From JDSupra, Richard Meneghello discusses the order by a judge blocking the enforcement of California’s AB 5 to the trucking industry and what it might mean for other gig economy companies. Richard writes:
The federal court that had granted a temporary restraining order on New Year’s Eve blocking California’s misclassification law from taking effect against the trucking industry just extended that ruling by granting a preliminary injunction which will block AB-5 as to truckers for the foreseeable future. It’s a big win for the trucking industry in the state, and it keeps alive the hope that the ABC test will never be applied for those California businesses – and truck drivers – in the motor carrier field. But of course, we continue to wait for the other shoe to drop: will a court also block AB-5 when it comes to gig economy companies?
We’ve talked about the truck driver litigation several times on this blog; we reported on the initial lawsuit filed back in November, the temporary restraining order granted right before the law went into effect on January 1, and a related case in state court that also saw the law blocked on a temporary basis last week.

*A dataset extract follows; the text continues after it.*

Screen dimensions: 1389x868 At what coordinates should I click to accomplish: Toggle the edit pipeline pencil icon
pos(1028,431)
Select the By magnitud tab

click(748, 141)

In a nutshell, the litigation all relates to whether the new misclassification law is preempted by a federal statute called the Federal Aviation Administration Authorization Act (FAAAA). Today’s ruling confirmed that the court believes that those challenging the law were likely to succeed on the merits of their lawsuit, and therefore approved a preliminary injunction. By granting the injunction, the court didn’t issue a final ruling on the matter; it simply preserved the status quo and the rights of the parties until a final judgment can be issued after a thorough amount of litigation.
The court’s reasoning focused on the restrictive nature of the ABC test ushered in by AB-5, specifically Prong B of the test. That test “categorically prevents motor carriers from exercising their freedom to choose between using independent contractors or employees,” the court said, because “drivers who own and operate their own rigs will never be considered independent contractors under California law” if AB-5 were allowed to stand. In concluding that the federal FAAAA should preempt AB-5, the court concluded by saying “there is little question that the State of California has encroached on Congress’ territory by eliminating motor carriers’ choice to use independent contractor drivers, a choice at the very heart of interstate trucking. In so doing, California disregards Congress’ intent to deregulate interstate trucking, instead adopting a law that produces the patchwork of state regulations Congress sought to prevent. With AB-5, California runs off the road and into the preemption ditch of the FAAAA.”
But as we’ve said before, this decision isn’t necessarily cause for celebration for gig economy companies in California. The FAAAA has not been ruled to apply to the average gig economy worker, so it seems unlikely that a court would find that a similar rationale should be applied to the case currently pending in court, filed by Uber and Postmates, that seeks to strike down the law on a broader basis. Instead, we’ll continue to wait to see whether another court agrees to press pause on the law as it applies to the gig economy, or whether – as was the case a few weeks ago in a similar lawsuit filed by freelance artists aiming to block the law – we’ll need to continue to adjust to the new post-AB-5 world.